● WORK REQUIRED
Below are the records; extract from them the line containing "Task: Open the blue smiley chat app" to the line containing "Click the Wystartował nabór wniosków heading", both lines included, exactly and with no pictures.

───── INPUT RECORDS ─────

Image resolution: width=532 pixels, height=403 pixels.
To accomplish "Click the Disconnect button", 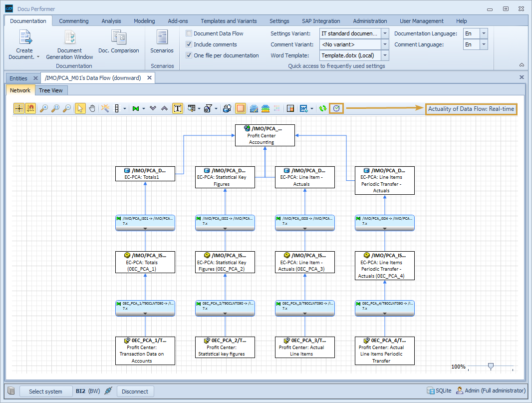I will pos(135,391).
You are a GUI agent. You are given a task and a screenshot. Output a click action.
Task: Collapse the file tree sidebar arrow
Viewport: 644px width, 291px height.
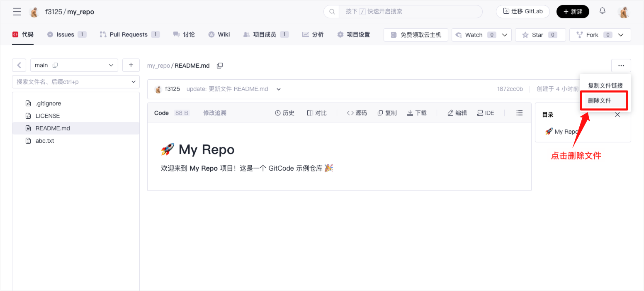[19, 65]
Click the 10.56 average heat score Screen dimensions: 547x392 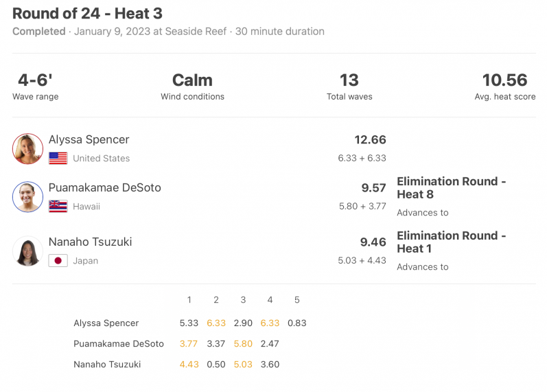tap(504, 80)
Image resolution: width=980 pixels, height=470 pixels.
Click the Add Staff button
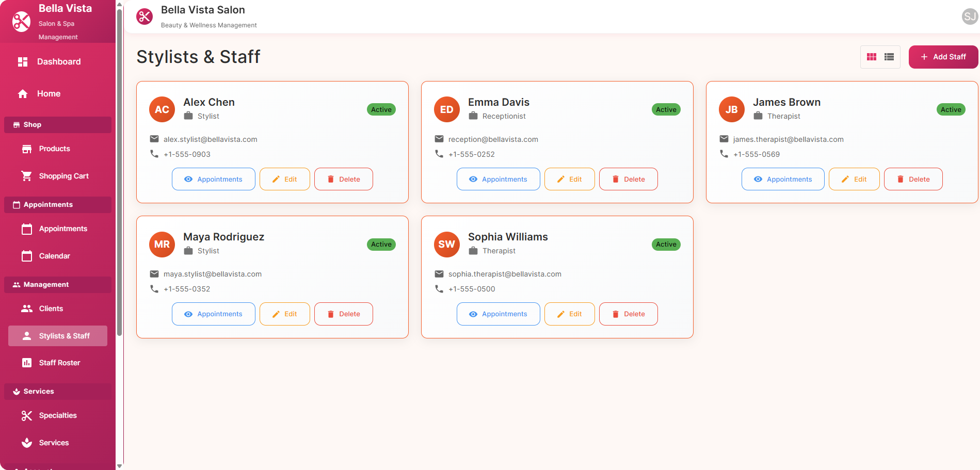pos(943,57)
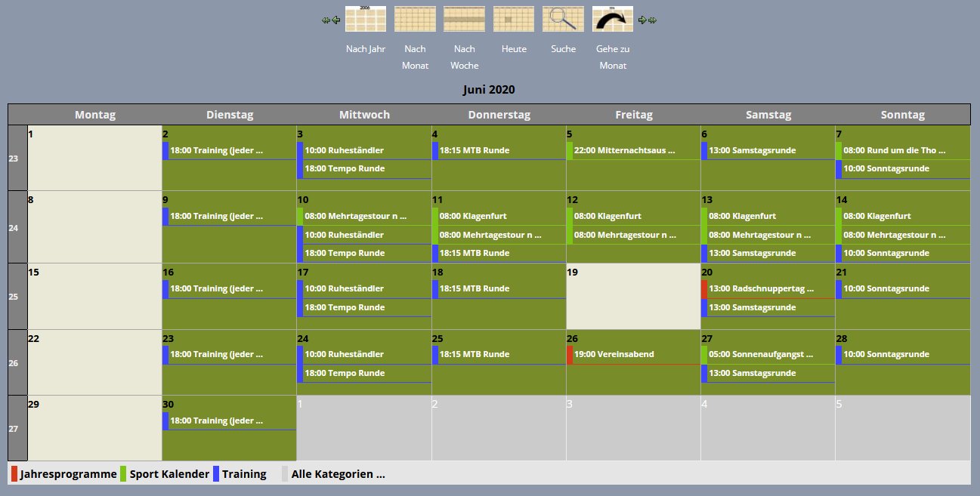Viewport: 980px width, 496px height.
Task: Open the 19:00 Vereinsabend event
Action: coord(614,354)
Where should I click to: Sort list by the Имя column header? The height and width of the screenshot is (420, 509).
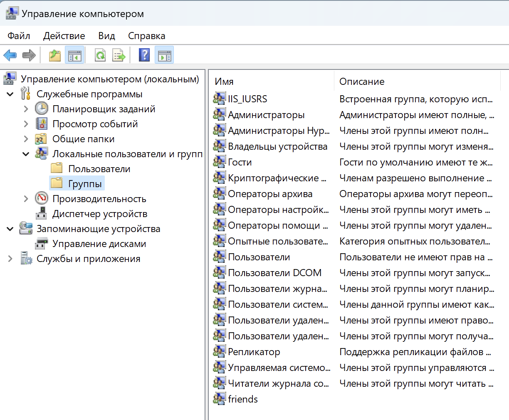pyautogui.click(x=224, y=82)
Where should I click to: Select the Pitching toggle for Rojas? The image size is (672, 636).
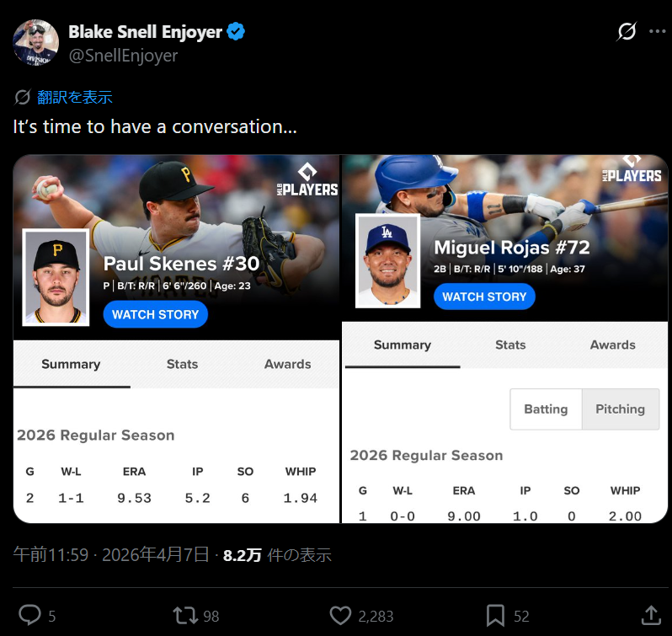click(x=620, y=409)
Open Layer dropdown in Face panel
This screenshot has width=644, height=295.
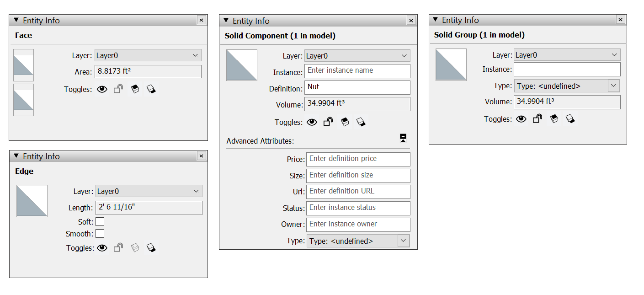[x=148, y=55]
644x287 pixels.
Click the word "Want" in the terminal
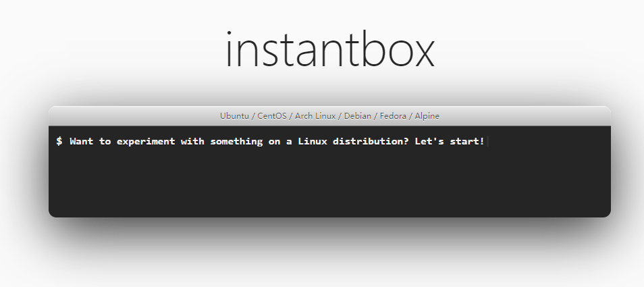pos(81,141)
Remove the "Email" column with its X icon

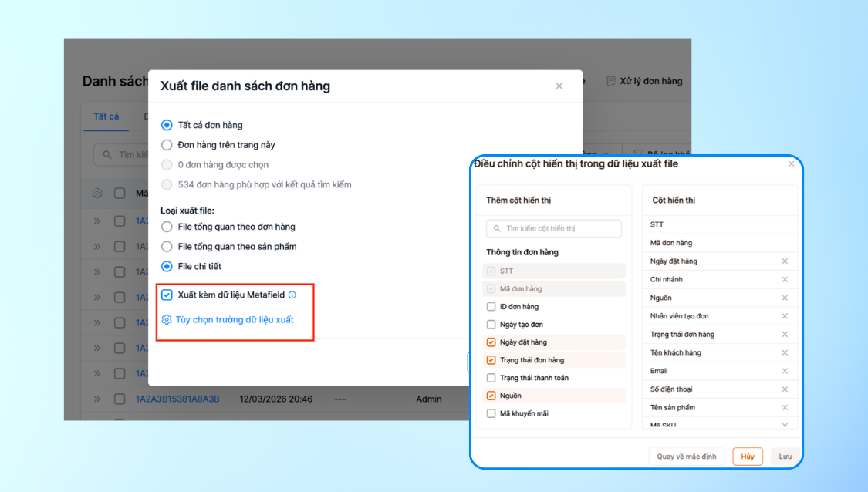pos(785,370)
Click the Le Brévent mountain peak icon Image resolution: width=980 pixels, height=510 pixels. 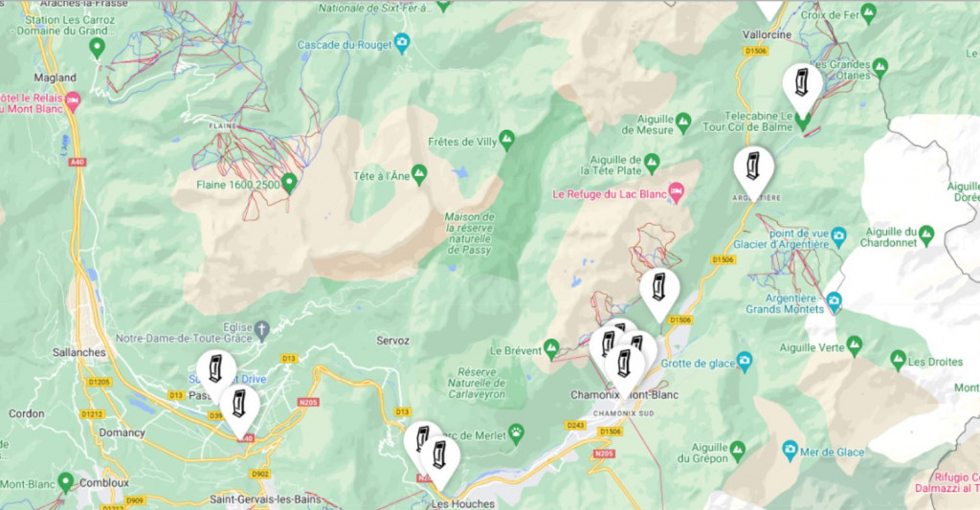point(551,349)
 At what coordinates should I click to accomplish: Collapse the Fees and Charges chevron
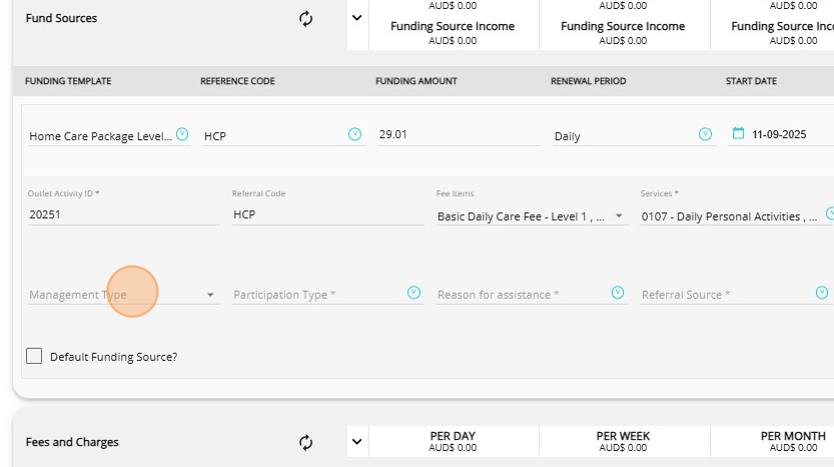tap(357, 442)
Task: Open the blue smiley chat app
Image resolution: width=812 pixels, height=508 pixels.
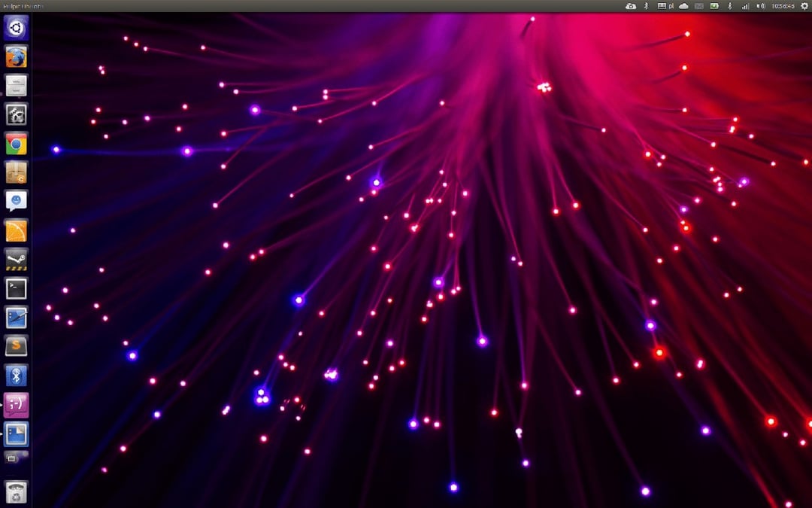Action: [16, 201]
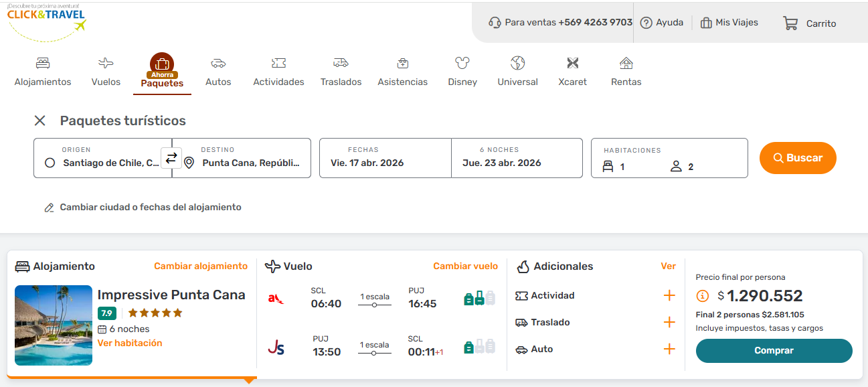Switch to the Vuelos tab
The image size is (868, 387).
click(106, 72)
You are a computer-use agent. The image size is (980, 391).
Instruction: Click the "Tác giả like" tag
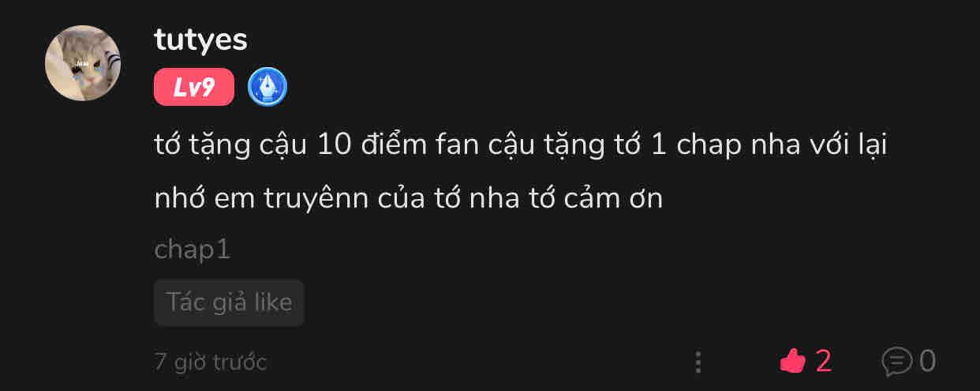point(229,302)
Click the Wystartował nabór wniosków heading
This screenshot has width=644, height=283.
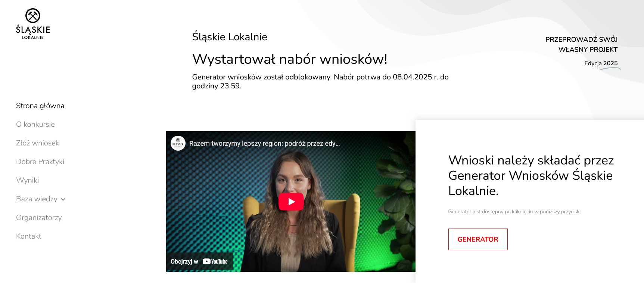pyautogui.click(x=289, y=59)
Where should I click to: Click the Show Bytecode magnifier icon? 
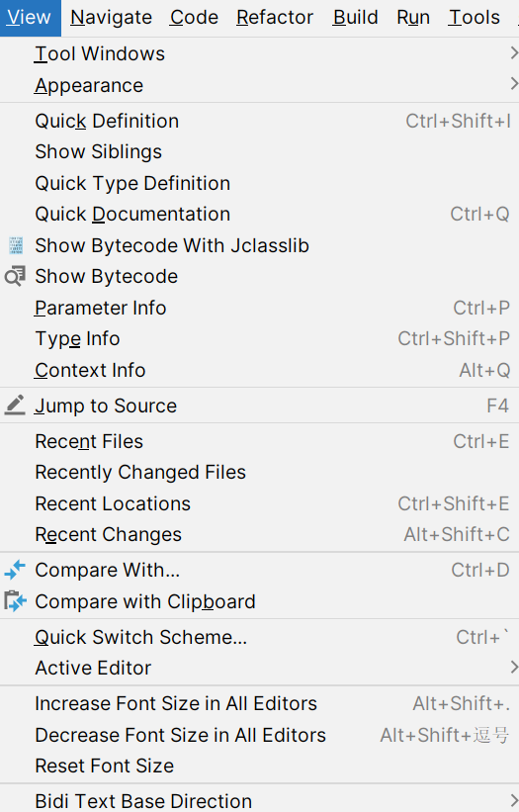point(15,277)
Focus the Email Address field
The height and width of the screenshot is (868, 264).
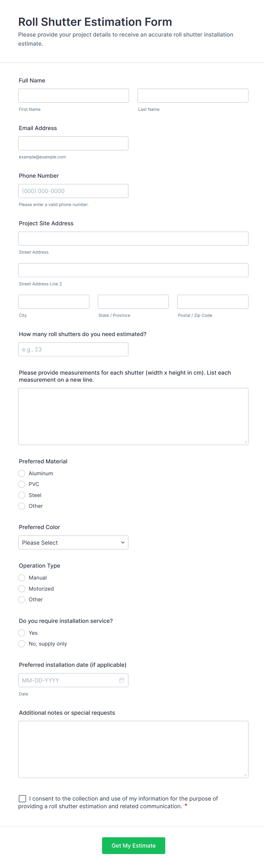73,143

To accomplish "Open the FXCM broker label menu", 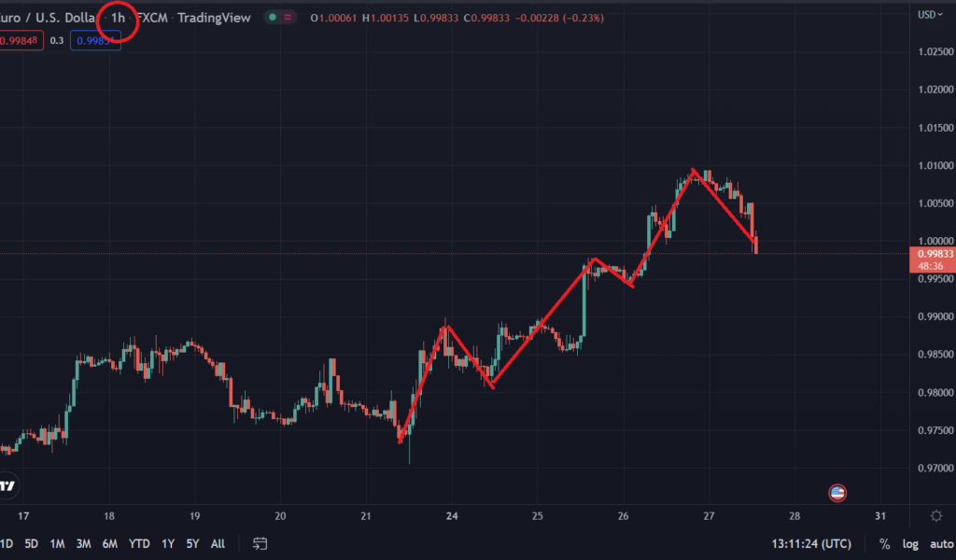I will click(x=151, y=17).
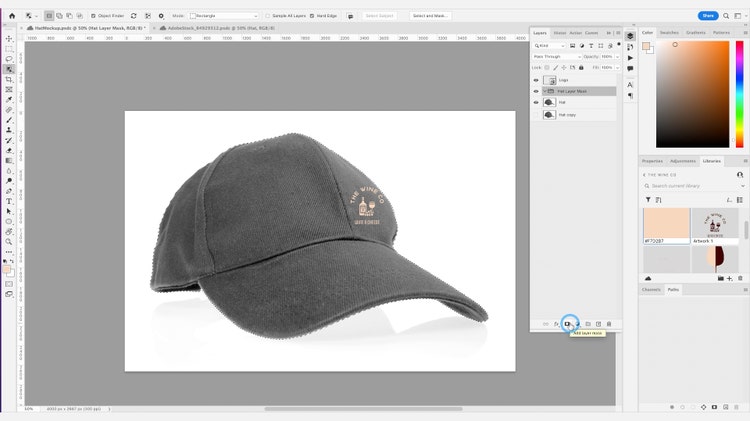Click the Select and Mask button
The width and height of the screenshot is (750, 421).
point(431,16)
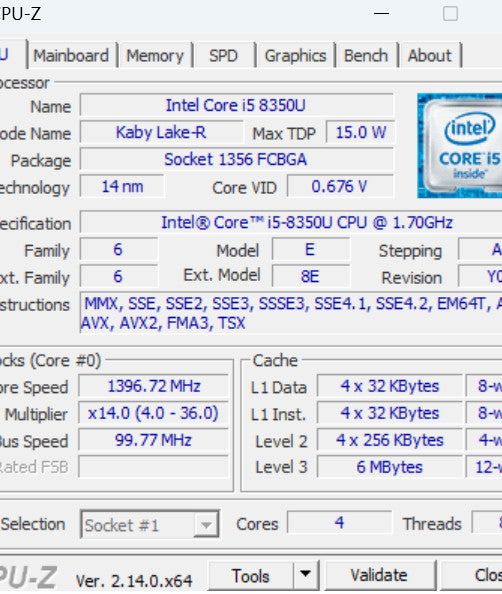Viewport: 502px width, 594px height.
Task: Switch to the Mainboard tab
Action: [x=71, y=56]
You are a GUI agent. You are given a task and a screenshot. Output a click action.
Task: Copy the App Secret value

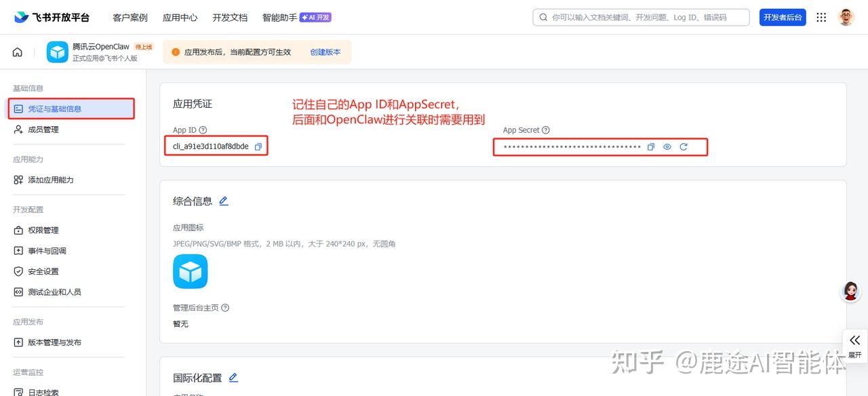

─────

● ANSWER TO THIS TASK
Task: Open the blue smiley chat app
Image resolution: width=812 pixels, height=508 pixels.
Action: [16, 201]
Switch to the Vuelos tab
The image size is (868, 387).
click(106, 72)
You are a computer-use agent. The image size is (980, 391).
Instruction: Click the "Tác giả like" tag
point(229,302)
Click the Wystartował nabór wniosków heading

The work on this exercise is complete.